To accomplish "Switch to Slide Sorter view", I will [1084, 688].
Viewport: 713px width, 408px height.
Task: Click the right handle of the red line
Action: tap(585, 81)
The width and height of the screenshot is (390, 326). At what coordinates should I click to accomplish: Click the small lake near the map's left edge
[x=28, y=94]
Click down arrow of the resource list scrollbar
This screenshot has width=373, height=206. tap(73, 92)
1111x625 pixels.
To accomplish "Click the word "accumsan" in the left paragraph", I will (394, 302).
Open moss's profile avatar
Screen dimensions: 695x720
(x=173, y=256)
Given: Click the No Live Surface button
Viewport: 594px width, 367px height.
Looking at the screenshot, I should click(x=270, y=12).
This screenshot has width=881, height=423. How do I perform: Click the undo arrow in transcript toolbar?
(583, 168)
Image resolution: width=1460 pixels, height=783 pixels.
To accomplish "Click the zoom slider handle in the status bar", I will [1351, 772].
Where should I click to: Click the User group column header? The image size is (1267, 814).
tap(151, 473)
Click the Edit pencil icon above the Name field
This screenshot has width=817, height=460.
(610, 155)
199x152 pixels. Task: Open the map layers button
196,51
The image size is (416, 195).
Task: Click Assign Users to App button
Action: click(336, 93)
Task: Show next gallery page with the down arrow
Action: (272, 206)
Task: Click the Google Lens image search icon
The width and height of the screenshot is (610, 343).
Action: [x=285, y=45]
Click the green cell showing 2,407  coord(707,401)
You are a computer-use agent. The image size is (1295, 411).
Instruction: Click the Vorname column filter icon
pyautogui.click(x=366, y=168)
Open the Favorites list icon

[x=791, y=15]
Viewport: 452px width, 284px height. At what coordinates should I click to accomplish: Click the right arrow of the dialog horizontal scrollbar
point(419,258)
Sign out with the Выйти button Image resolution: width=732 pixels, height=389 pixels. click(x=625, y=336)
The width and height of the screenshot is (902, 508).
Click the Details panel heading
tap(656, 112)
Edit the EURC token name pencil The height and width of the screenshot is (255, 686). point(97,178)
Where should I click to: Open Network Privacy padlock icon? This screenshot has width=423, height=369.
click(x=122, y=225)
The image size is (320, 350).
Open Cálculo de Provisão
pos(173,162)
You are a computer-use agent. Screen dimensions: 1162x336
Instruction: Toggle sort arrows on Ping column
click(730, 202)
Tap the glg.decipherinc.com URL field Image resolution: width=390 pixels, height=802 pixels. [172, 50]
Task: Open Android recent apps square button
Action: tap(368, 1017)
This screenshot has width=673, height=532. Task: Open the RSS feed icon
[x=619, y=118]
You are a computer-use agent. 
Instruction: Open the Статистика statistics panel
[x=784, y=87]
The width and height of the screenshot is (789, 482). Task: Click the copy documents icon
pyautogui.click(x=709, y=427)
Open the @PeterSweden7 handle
*-*-*
__ASSIGNED TASK__. Everything in the data above should be output exactly as it stands.

__RESULT OF THIS EXERCISE__.
To accomplish "Switch to Slide Sorter view", I will [1084, 688].
Viewport: 713px width, 408px height.
Task: Click the right handle of the red line
Action: tap(585, 81)
The width and height of the screenshot is (390, 326). At what coordinates should I click to accomplish: Click the small lake near the map's left edge
[x=28, y=94]
Click down arrow of the resource list scrollbar
This screenshot has width=373, height=206. tap(73, 92)
1111x625 pixels.
To accomplish "Click the word "accumsan" in the left paragraph", I will (394, 302).
Open moss's profile avatar
Screen dimensions: 695x720
(x=173, y=256)
Given: Click the No Live Surface button
Viewport: 594px width, 367px height.
Looking at the screenshot, I should click(x=270, y=12).
This screenshot has width=881, height=423. How do I perform: Click the undo arrow in transcript toolbar?
(583, 168)
Image resolution: width=1460 pixels, height=783 pixels.
To accomplish "Click the zoom slider handle in the status bar", I will [1351, 772].
Where should I click to: Click the User group column header? The image size is (1267, 814).
tap(151, 473)
Click the Edit pencil icon above the Name field
This screenshot has width=817, height=460.
(610, 155)
199x152 pixels. Task: Open the map layers button
196,51
The image size is (416, 195).
Task: Click Assign Users to App button
Action: click(336, 93)
Task: Show next gallery page with the down arrow
Action: (272, 206)
Task: Click the Google Lens image search icon
The width and height of the screenshot is (610, 343).
Action: [x=285, y=45]
Click the green cell showing 2,407  coord(707,401)
You are a computer-use agent. The image size is (1295, 411).
Instruction: Click the Vorname column filter icon
pyautogui.click(x=366, y=168)
Open the Favorites list icon

[x=791, y=15]
Viewport: 452px width, 284px height. At what coordinates should I click to accomplish: Click the right arrow of the dialog horizontal scrollbar
point(419,258)
Sign out with the Выйти button Image resolution: width=732 pixels, height=389 pixels. click(x=625, y=336)
The width and height of the screenshot is (902, 508).
Click the Details panel heading
tap(656, 112)
Edit the EURC token name pencil The height and width of the screenshot is (255, 686). point(97,178)
Where should I click to: Open Network Privacy padlock icon? This screenshot has width=423, height=369.
click(x=122, y=225)
The image size is (320, 350).
Open Cálculo de Provisão
pos(173,162)
You are a computer-use agent. Screen dimensions: 1162x336
Instruction: Toggle sort arrows on Ping column
click(730, 202)
Tap the glg.decipherinc.com URL field Image resolution: width=390 pixels, height=802 pixels. [172, 50]
Task: Open Android recent apps square button
Action: tap(368, 1017)
This screenshot has width=673, height=532. Task: Open the RSS feed icon
[x=619, y=118]
You are a computer-use agent. 
Instruction: Open the Статистика statistics panel
[x=784, y=87]
The width and height of the screenshot is (789, 482). Task: Click the copy documents icon
pyautogui.click(x=709, y=427)
Open the @PeterSweden7 handle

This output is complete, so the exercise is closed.